If your newborn was born with a cleft palate or lip, they're not alone. According to the Cleveland Clinic, 1 in 1,000 babies are born with some form of cleft, split or separation in the mouth or lip, which forms in utero. Breastfeeding a child with cleft palate or lip may be challenging, but it's not impossible. Learn about the feeding and oral care considerations for a baby with a cleft palate or lip.
The Effect of a Cleft Lip or Palate on Breastfeeding
Children born with a cleft palate may have difficulty breastfeeding because their connection with the breast may be weak, or they may not produce enough suction, as the Children's Hospital Colorado explains. Because of the physical split in their palate, milk or formula may also leak through their nostrils, causing them to take in less nutrients. However, though latching may prove difficult for babies with a cleft lip, many can breastfeed normally. The size of the cleft in the lip impacts how well a baby can create the suction needed in order to feed.
Tips for Breastfeeding Children With Cleft Palate or Lip
According to the Cleft Lip & Palate Association (CLAPA), there are several steps you can take to guide your baby to breastfeed successfully:
- Work with a breast feeding specialist on positioning for the best suction for success.
- Determine with a specialist when your child is ""dummy sucking"" — that is, when they're latched, but now swallowing — and when they're able to suck and swallow.
- Use a nipple shield with a larger or different hole shape for better support.
Only rarely do doctors advise placing a feeding plate directly into your child's mouth. In these cases, the plate acts as a vacuum to better enable your child to suck and breastfeed. That said, there are varying opinions in the medical community about the use of these plates. It's possible that they can be used to start guiding the cleft to close prior to surgery, but these plates are not common, so you'll want to discuss this option with your doctor and seek out a specialist's advice.
Not all babies are able to breastfeed, but they can still get the nutrients they need. Per the CLAPA, depending on the size and position of the cleft, you may be able to use a bottle with a scoop or specially shaped nipple. On occasion, some may need to use feeding tubes.

Supplied data:

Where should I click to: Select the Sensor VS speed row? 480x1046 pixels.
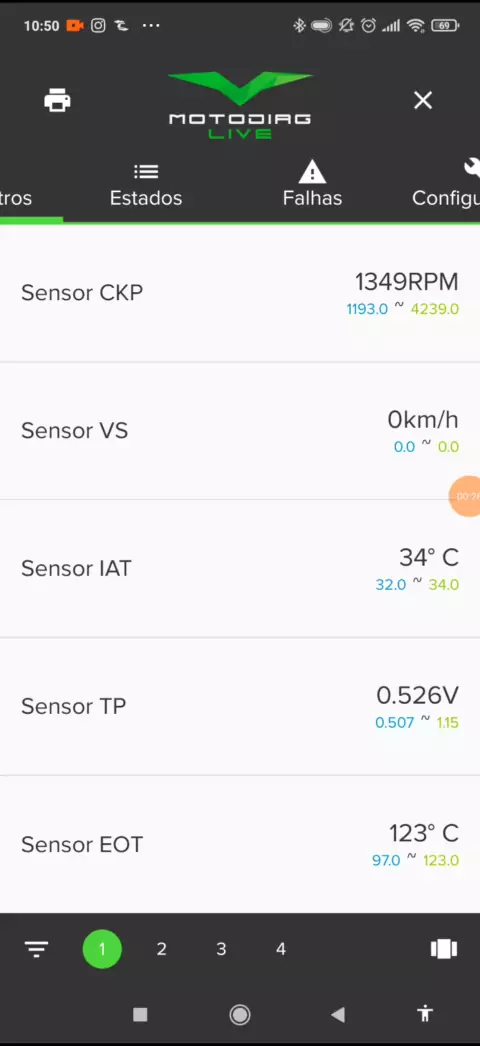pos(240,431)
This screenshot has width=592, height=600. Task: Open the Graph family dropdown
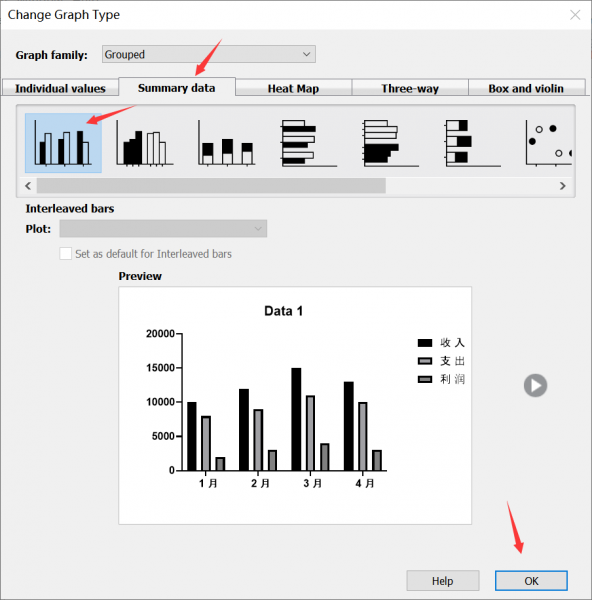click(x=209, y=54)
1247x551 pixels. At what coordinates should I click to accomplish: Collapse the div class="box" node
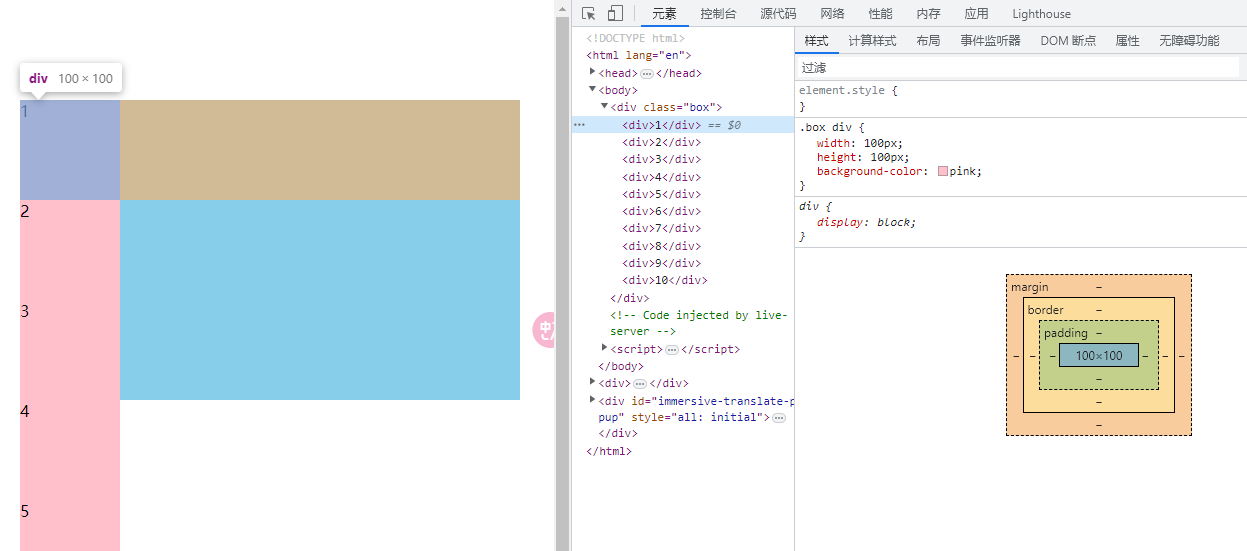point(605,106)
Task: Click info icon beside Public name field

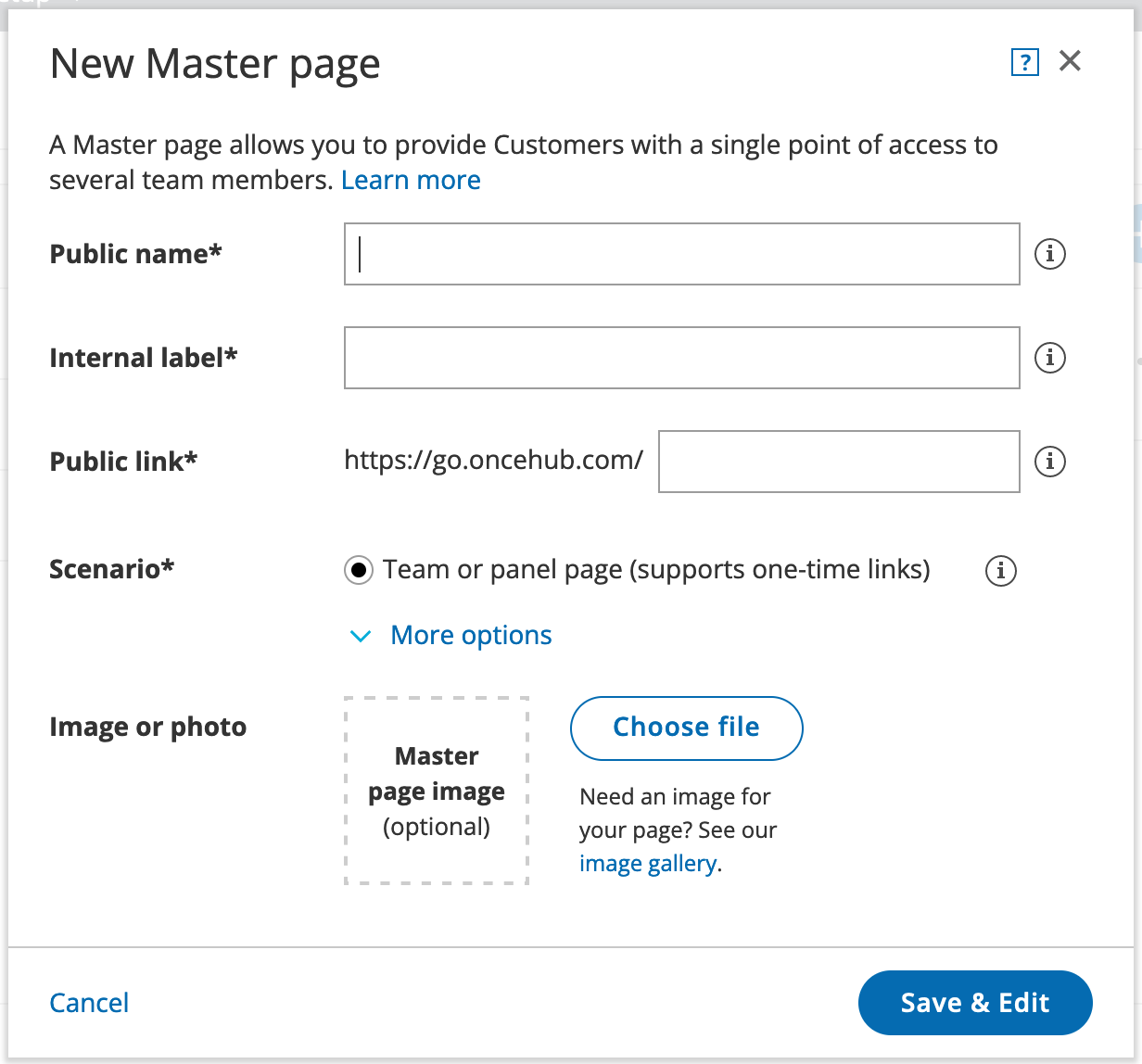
...
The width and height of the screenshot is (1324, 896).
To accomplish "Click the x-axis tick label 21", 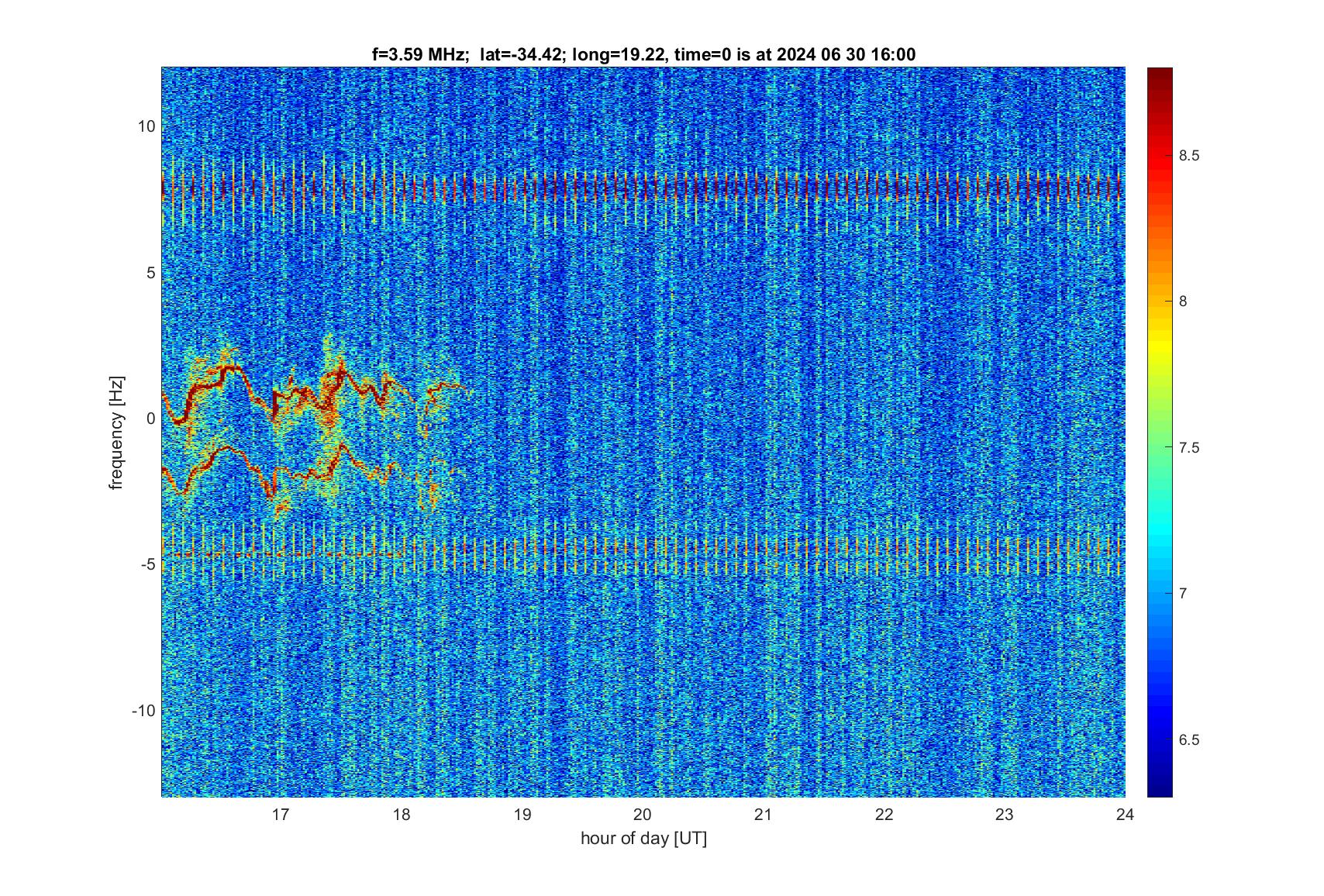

Activity list:
(1) Answer the following questions using the article on breastfeeding with a cleft.
(a) According to the Cleveland Clinic, how many babies are born with some form of cleft in the mouth or lip?
(b) What kind of nipple shield does the Cleft Lip & Palate Association suggest using?
(c) What may some babies need to use on occasion?
(2) Summarize the article on breastfeeding with a cleft in two sentences.
(3) In the article on breastfeeding with a cleft, take the part that opens with the words "Not all babies" and closes with "use feeding tubes.", and rewrite it, substituting "nourishment" for "nutrients".

Solutions to the exercise:
(1)
(a) 1 in 1,000 babies.
(b) A nipple shield with a larger or different hole shape.
(c) Feeding tubes.

(2) Babies born with a cleft palate or lip may find breastfeeding challenging because of a weak connection with the breast, too little suction, or milk leaking through the nostrils, though many babies with a cleft lip can breastfeed normally. The Cleft Lip & Palate Association suggests working with a specialist on positioning and sucking and using a nipple shield with a larger or different hole shape, while babies who cannot breastfeed may use a bottle with a scoop or specially shaped nipple or, on occasion, feeding tubes.

(3)
Not all babies are able to breastfeed, but they can still get the nourishment they need. Per the CLAPA, depending on the size and position of the cleft, you may be able to use a bottle with a scoop or specially shaped nipple. On occasion, some may need to use feeding tubes.